__GIVEN REQUEST__: In the records, from the line with "The width and" through the end of the records, substitute "bin icon" for "trash icon" and write the lines again with everything else unchanged. Leave the pictures out of your answer.

Collection entries:
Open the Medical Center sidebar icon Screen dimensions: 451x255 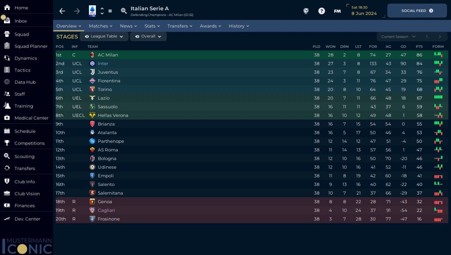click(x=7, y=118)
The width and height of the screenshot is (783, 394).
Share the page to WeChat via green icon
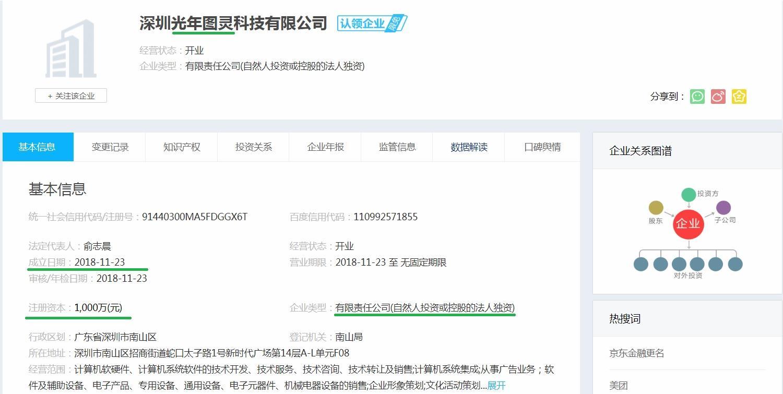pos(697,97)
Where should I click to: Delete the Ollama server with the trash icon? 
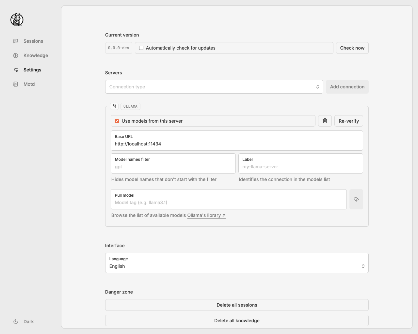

__ANSWER TO THIS EXERCISE__:
The width and height of the screenshot is (783, 394).
Share the page to WeChat via green icon
pos(697,97)
Where should I click to: Delete the Ollama server with the bin icon? 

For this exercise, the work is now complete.